Alf Larsen (22 July 1885 - 12 December 1967) was a Norwegian poet, essayist and magazine editor.

He founded and edited the anthrophosophic magazine Janus from 1933 to 1941. His literary awards include the Gyldendal's Endowment (1959) and the Dobloug Prize (1961).

==Biography==
Larsen was born at Tjøme in Vestfold, Norway. he was the eldest of seven children born to Alfred Larsen (1859-1905) and Kristine Iversen (1857-1936).
His father was a skipper who died in the North Sea in 1905. Larsen was the benefactor of a wealthy man from Sandefjord who paid his schooling, first at Skiringssal (1902-1903), later at Grundtvigs folk school in Lyngby, Denmark. From January 1908 to 1909, he continued his studies at Sankt Andreas, a Jesuit school at Charlottenlund in Copenhagen.

He made his literary debut in 1912 with the poetry collection Vinterlandet. In 1921, he bought Rød Gård in Tjøme. He supported Rudolf Steiner's anthroposophy, and edited the magazine Janus from 1933 to 1941. He co-founded the publishing house Dreyers Forlag in 1942. He was awarded the Gyldendal's Endowment in 1959.

Larsen himself considered his magazine Janus to be his most valuable contribution to Norwegian cultural life. There he presented what in hindsight stands out as a surprisingly clear-sighted criticism of Nazi Germany. He also drew attention to the pre-nazistoid tendencies in the work of Norway's great writer, Knut Hamsun. Further he radically criticized other totalitarian ideologies of the time including Stalinism and Fascism, underscoring that they undermined the individuality and responsibility of man, as man is primarily to be understood as a spiritual being. And though Larsen considered himself a Christian, he strongly rejected the then widespread message of the Oxford Group, most notably represented by the evangelist Frank Buchman, claiming that they represented a materialistic mentality.
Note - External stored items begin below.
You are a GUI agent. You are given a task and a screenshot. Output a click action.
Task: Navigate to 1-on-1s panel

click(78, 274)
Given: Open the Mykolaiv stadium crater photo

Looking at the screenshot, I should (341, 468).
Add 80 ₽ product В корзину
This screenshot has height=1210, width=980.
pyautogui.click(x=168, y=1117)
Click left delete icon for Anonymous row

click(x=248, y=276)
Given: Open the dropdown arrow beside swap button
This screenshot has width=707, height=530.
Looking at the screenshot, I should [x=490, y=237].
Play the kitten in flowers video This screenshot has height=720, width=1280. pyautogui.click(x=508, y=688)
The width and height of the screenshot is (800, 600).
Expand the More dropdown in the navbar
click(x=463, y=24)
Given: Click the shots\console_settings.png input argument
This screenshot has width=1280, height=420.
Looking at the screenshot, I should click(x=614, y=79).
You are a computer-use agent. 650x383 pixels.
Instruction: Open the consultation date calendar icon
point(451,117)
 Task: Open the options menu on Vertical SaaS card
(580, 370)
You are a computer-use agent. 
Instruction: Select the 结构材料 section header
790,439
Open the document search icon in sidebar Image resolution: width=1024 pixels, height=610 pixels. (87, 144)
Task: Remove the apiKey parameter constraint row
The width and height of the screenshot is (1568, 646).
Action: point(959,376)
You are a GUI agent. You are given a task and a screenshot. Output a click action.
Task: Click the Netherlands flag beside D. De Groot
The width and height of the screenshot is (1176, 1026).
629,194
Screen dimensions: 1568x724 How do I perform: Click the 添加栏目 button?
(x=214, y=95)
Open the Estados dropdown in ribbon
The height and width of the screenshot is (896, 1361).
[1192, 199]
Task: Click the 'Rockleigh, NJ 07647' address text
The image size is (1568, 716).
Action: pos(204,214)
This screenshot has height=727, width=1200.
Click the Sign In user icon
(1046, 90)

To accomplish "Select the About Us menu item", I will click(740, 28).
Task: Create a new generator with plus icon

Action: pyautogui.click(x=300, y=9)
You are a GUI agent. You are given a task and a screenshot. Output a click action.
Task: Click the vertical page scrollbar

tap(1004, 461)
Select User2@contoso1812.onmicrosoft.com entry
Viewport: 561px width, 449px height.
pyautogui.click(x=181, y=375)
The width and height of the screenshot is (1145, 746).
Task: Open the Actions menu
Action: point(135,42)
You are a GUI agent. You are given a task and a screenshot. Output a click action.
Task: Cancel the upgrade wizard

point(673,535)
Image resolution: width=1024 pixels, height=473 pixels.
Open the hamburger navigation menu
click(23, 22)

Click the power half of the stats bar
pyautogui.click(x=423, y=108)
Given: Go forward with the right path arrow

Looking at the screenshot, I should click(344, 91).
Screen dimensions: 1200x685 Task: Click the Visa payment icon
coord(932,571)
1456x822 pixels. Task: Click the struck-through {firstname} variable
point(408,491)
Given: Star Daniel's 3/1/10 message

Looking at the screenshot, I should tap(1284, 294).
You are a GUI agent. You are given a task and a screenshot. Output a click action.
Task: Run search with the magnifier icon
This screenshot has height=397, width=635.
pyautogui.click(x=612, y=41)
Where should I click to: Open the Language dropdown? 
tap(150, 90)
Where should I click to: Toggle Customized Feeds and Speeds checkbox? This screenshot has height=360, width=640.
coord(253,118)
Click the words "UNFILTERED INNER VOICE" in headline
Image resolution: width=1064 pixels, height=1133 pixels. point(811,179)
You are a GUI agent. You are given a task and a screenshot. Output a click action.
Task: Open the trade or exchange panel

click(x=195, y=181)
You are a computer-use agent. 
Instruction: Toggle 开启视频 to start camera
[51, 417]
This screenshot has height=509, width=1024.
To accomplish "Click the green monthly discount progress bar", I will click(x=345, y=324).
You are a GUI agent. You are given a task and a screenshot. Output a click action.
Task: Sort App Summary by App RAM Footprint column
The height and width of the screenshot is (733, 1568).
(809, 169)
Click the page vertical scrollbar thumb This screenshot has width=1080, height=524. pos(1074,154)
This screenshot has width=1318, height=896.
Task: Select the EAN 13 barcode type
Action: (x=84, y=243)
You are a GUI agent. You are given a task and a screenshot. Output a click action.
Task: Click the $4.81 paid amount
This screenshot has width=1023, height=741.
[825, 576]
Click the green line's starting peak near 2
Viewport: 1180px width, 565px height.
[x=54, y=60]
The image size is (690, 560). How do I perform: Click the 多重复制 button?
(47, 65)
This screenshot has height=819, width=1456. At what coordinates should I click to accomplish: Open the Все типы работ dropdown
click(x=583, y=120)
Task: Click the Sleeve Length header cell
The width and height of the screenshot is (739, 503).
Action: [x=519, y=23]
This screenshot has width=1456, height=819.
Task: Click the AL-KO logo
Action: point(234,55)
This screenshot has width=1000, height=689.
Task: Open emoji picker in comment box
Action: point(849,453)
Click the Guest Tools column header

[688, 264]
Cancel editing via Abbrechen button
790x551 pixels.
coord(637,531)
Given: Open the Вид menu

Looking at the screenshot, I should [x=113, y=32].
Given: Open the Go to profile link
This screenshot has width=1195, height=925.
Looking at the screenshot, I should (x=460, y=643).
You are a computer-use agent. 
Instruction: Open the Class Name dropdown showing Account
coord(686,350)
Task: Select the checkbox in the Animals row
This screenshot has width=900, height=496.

In Janus Larsen also presented the work of many international writers to the Norwegian public, both in the form of reviews and first-time translations. Further, Janus was Larsen's main channel for advocating the ideas of Rudolf Steiner, both with regards to education and art, and as a general philosophy of life. This movement has later continued in the cultural magazines Spektrum, Horisont and Arken, and by such prolific writers as André Bjerke, Jens Bjørneboe and Kaj Skagen.

==Personal life==
In 1922, Larsen married Astrid Blicher-Hansen (1873–1954). Alf Larsen died during 1967 and was buried in the churchyard at Tjøme Church. In the center of Tjøme is the Alf-Larsen monument by sculptor Finn Henrik Bodvin (1928 2002). It was unveiled on 21 July 1985 on the occasion of his 100th birthday.

== Subsequent evaluations==
In 2009 Larsen was declared to be an antisemite by historian Jan Erik Ebbestad Hansen, who in archives found a pamphlet named Jødeproblemet ("The Jew Problem"). Historian Hans Fredrik Dahl referred to Larsen as "the worst Jew-hater of Norwegian twentieth-century literature".

However, Larsen's post-war openly expressed antipathy towards the Jews may not represent the complete truth on this sensitive matter, as one of his favourite authors is known to have been the Jewish-born Catholic philosopher Max Picard. Larsen had also several times rejected the racial theories of the Nazis in Janus. (see JANUS - et tidsskrift og en tid, by Terje Gerotti Simonsen). It seems, that Larsen's views after World War II for some reason - some say because the absence of his late wife's mellowing influence—happened to become increasingly cliche-filled and eventually right out antisemitic.